Intanto, nonostante le rassicurazioni di Vladimir Putin sull’apertura di corridoi umanitari e l’annuncio di due tregue in due giorni nelle città dell’Ucraina sud-orientale, le forze russe continuano a bombardare a tappeto case e abitazioni utilizzando anche bombe a grappolo senza rispettare il cessate il fuoco.
Le udienze presso il Palazzo della Pace dell’Aja dureranno due giorni. L’Ucraina, che presenterà le sue argomentazioni oggi, accusa la Russia di aver manipolato il concetto di genocidio per giustificare l’invasione e ha chiesto che vengano fermate “immediatamente le operazioni militari” lanciate il 24 febbraio, “con l’obiettivo dichiarato di prevenire e punire un presunto genocidio” nelle regioni separatiste orientali di Lugansk e Donetsk.
La Russia, che avrà la possibilità di presentare la sua replica al documento preparato da Kiev domani martedì 8 marzo, afferma infatti che “l’azione militare speciale” di Mosca nel Paese si è resa necessaria “per proteggere le persone sottoposte al genocidio”, e cioè coloro la cui prima o unica lingua è il russo, nell’Ucraina orientale.

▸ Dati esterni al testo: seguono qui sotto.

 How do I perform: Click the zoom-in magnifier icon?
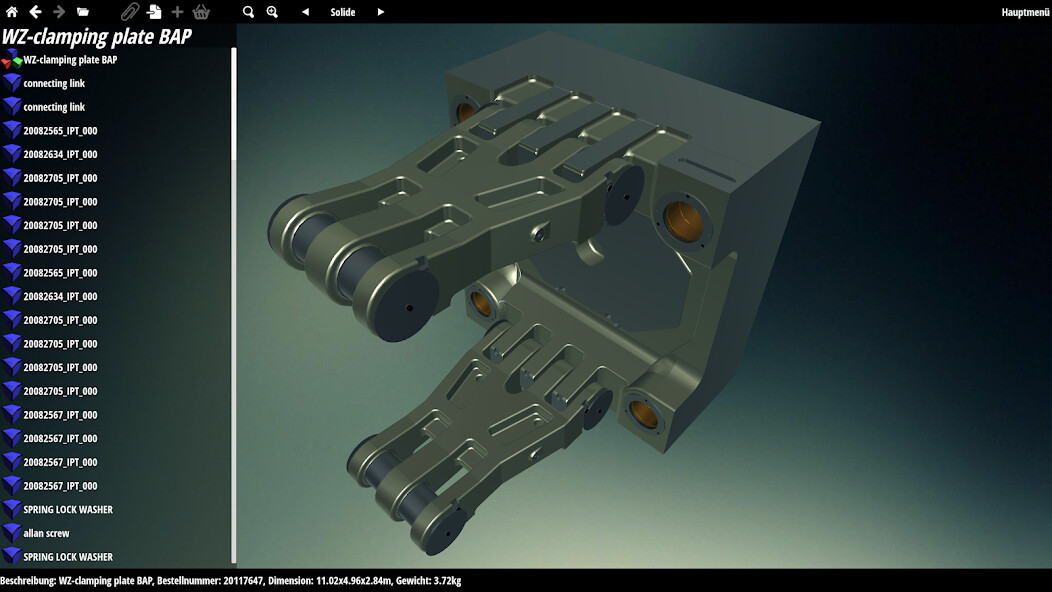coord(272,12)
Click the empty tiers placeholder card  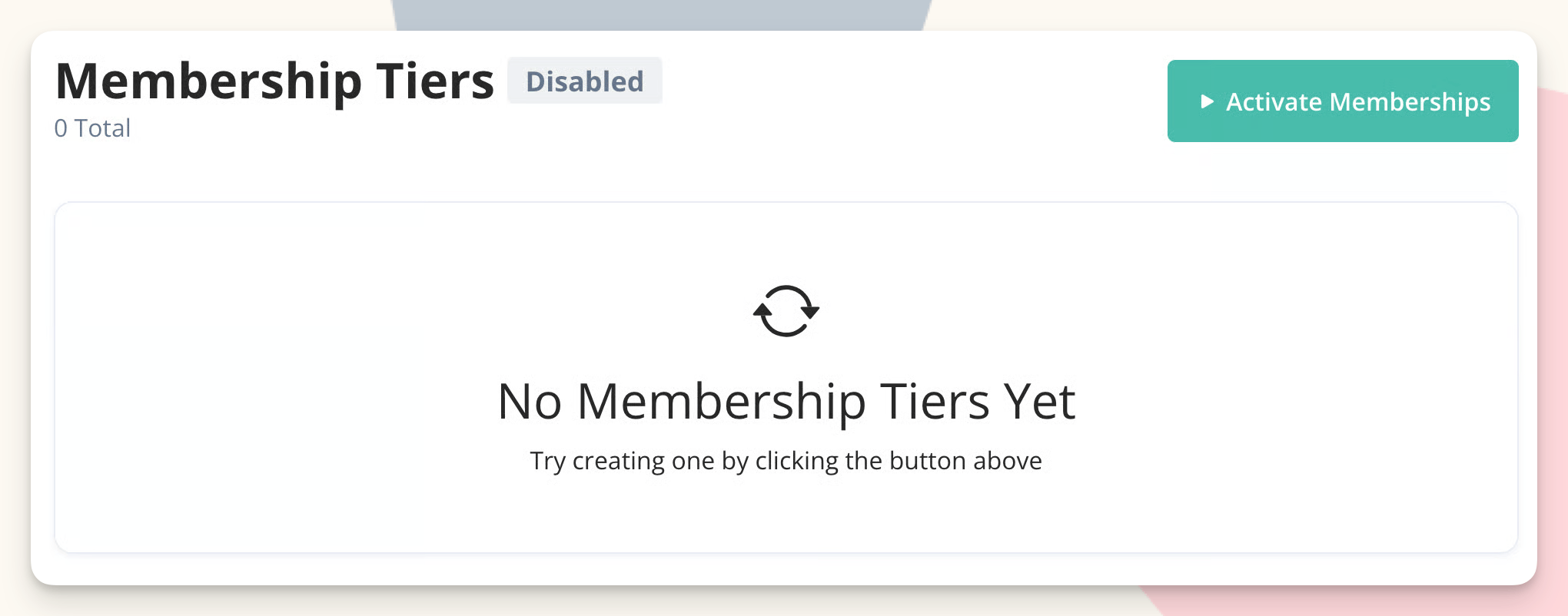[x=786, y=377]
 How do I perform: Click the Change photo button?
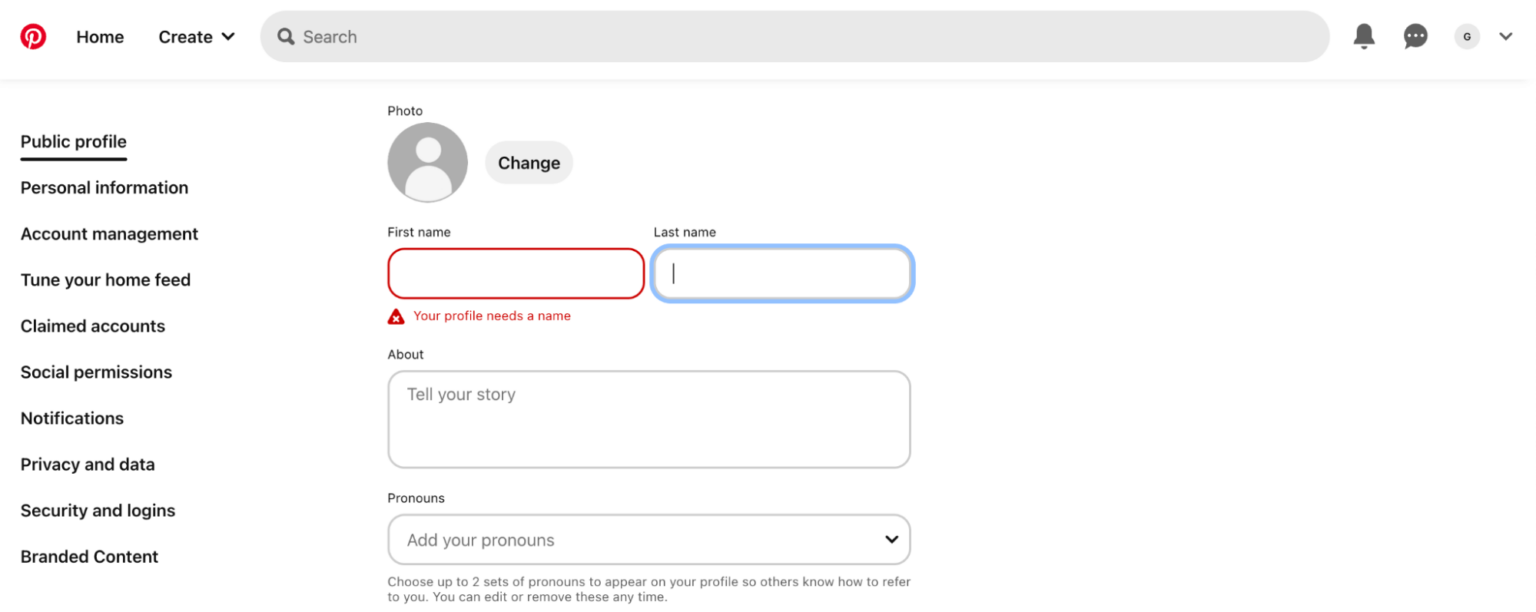[x=528, y=162]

Ma i rappresentanti ucraini ritengono false le accuse, e anzi ritengono che sia stata la Russia a commettere un genocidio nei confronti degli abitano della regione. Per questo chiedono alla Corte internazionale di giustizia di “svolgere il suo ruolo” e fermare la Russia.
Il documento legale di nove pagine che ha presentato l’Ucraina, oltre a negare il genocidio, sostiene che la Russia abbia “capovolto la Convenzione sul genocidio”, e che appunto sia stata Mosca a “pianificare atti di genocidio” nel Paese, scrivono i legali di Kiev. Il caso ruota attorno all’interpretazione di un trattato del 1948 sulla prevenzione e repressione del delitto del genocidio, firmato da entrambi i Paesi.
La Convenzione afferma che, per parlare di genocidio, deve essere dimostrata l’intenzione di distruggere, in tutto o in parte, un gruppo nazionale, etnico, razziale o religioso, provocandone la morte o causando gravi danni fisici o mentali e adottando misure intese a prevenire, per esempio, le nascite nel gruppo che si intende distruggere. Il trattato nomina la Corte internazionale di giustizia foro per risolvere le controversie tra i firmatari, ma per punire le eventuali violazioni del diritto internazionale umanitario, vige la “giurisdizione universale”, secondo la quale ogni Stato ha l’obbligo di ricercare e punire i colpevoli.